++++ Recorded information

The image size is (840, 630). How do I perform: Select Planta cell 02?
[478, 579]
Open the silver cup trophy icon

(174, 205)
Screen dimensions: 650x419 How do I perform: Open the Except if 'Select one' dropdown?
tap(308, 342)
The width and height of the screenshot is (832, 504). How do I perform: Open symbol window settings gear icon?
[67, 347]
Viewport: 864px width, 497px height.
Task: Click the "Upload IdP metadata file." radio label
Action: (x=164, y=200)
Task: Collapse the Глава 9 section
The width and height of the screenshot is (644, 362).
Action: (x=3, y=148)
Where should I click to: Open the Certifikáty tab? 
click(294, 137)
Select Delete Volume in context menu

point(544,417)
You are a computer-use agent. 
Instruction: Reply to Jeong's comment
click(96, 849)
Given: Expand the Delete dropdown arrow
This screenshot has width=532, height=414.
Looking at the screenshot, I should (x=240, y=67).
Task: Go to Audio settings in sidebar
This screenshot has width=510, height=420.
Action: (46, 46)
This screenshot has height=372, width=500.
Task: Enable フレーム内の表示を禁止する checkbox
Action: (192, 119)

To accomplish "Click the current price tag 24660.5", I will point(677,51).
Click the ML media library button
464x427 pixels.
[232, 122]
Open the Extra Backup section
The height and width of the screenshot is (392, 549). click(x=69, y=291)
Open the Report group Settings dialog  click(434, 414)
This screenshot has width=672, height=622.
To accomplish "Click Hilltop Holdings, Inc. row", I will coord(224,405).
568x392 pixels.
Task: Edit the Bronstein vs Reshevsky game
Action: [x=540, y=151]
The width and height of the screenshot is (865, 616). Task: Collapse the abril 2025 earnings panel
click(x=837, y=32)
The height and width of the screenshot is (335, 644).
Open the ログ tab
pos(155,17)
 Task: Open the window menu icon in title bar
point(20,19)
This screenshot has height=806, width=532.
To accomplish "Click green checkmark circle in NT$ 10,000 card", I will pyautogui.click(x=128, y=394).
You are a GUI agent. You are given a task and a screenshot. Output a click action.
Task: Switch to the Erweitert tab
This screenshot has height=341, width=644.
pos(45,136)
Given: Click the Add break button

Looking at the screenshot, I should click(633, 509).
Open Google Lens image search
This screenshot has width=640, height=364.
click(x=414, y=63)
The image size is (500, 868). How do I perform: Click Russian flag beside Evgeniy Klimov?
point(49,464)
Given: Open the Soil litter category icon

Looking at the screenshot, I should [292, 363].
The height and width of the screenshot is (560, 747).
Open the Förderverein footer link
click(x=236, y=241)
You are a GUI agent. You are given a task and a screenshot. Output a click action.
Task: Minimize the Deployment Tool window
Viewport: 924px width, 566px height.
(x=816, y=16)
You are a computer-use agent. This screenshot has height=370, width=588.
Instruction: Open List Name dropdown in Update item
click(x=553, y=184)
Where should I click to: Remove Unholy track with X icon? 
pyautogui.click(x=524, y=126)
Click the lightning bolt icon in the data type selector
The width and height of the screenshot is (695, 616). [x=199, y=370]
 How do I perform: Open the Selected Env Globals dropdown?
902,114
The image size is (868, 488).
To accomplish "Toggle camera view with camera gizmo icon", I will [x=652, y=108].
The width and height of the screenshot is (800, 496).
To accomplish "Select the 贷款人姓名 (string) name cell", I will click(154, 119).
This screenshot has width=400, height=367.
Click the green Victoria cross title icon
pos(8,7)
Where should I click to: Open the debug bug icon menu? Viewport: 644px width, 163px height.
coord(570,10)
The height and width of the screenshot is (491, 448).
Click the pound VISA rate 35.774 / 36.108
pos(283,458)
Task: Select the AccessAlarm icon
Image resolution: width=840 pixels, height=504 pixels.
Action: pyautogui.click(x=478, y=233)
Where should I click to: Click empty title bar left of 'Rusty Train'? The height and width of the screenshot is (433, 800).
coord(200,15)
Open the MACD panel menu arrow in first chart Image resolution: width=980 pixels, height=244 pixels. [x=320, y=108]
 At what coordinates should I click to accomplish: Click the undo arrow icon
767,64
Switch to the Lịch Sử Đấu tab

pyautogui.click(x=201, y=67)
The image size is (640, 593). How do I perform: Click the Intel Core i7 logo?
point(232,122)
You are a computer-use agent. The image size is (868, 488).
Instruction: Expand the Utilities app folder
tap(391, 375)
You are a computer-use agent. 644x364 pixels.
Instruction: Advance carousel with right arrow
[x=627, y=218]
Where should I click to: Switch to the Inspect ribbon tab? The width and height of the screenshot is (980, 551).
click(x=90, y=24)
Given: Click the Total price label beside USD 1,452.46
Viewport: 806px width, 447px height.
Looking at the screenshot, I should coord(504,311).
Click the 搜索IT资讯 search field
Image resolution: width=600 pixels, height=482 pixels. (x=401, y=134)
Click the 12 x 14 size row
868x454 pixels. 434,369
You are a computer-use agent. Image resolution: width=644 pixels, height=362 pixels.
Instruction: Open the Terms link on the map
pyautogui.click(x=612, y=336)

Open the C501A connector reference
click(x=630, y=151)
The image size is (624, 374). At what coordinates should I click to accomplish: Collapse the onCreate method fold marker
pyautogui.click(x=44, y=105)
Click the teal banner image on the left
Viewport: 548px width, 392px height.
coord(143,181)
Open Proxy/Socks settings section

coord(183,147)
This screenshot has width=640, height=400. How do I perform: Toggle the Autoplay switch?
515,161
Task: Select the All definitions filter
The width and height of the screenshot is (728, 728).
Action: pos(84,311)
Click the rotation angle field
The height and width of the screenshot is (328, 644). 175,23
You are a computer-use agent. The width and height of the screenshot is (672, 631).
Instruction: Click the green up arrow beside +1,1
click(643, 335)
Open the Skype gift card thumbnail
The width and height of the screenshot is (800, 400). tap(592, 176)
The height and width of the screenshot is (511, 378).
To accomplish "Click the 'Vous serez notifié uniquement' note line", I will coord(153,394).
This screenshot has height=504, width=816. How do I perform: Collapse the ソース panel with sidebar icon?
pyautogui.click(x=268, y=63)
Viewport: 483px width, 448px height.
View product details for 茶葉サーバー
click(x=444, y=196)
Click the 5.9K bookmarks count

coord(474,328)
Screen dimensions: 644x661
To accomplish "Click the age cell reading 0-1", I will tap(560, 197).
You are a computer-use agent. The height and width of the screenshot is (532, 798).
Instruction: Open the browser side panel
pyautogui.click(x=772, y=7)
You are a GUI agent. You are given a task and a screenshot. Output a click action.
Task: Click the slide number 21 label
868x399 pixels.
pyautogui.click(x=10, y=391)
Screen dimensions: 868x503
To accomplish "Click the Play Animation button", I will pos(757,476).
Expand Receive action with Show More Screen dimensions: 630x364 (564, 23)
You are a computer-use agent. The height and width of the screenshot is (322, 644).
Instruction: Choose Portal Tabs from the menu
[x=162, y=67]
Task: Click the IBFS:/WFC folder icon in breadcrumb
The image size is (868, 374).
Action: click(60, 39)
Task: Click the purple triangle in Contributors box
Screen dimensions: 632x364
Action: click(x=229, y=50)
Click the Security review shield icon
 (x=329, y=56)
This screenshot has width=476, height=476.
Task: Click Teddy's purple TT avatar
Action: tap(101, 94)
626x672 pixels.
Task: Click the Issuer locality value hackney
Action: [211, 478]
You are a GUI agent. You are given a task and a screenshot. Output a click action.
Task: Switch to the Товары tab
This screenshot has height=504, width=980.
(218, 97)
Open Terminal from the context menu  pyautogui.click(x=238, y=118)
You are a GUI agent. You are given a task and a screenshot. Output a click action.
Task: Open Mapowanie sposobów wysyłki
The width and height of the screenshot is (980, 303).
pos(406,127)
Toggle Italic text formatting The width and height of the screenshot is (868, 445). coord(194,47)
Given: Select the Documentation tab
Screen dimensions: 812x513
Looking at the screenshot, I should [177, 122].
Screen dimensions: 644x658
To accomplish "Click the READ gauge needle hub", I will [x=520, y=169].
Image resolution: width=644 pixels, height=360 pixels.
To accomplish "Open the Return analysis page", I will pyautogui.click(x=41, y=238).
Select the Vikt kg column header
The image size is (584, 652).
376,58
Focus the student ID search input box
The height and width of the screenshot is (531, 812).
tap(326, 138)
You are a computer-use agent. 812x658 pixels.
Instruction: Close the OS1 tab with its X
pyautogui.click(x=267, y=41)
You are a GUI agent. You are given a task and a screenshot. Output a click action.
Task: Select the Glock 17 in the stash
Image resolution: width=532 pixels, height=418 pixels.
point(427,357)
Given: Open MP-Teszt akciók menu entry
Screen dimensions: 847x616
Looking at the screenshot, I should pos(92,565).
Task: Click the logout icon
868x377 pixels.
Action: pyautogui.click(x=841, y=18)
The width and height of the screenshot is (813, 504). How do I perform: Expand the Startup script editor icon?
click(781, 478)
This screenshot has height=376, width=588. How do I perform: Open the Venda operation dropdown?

++++++++

_Exercise description_
For each line above that has the word "computer", add one to a tally, and report the final tally alone.

_Response_
9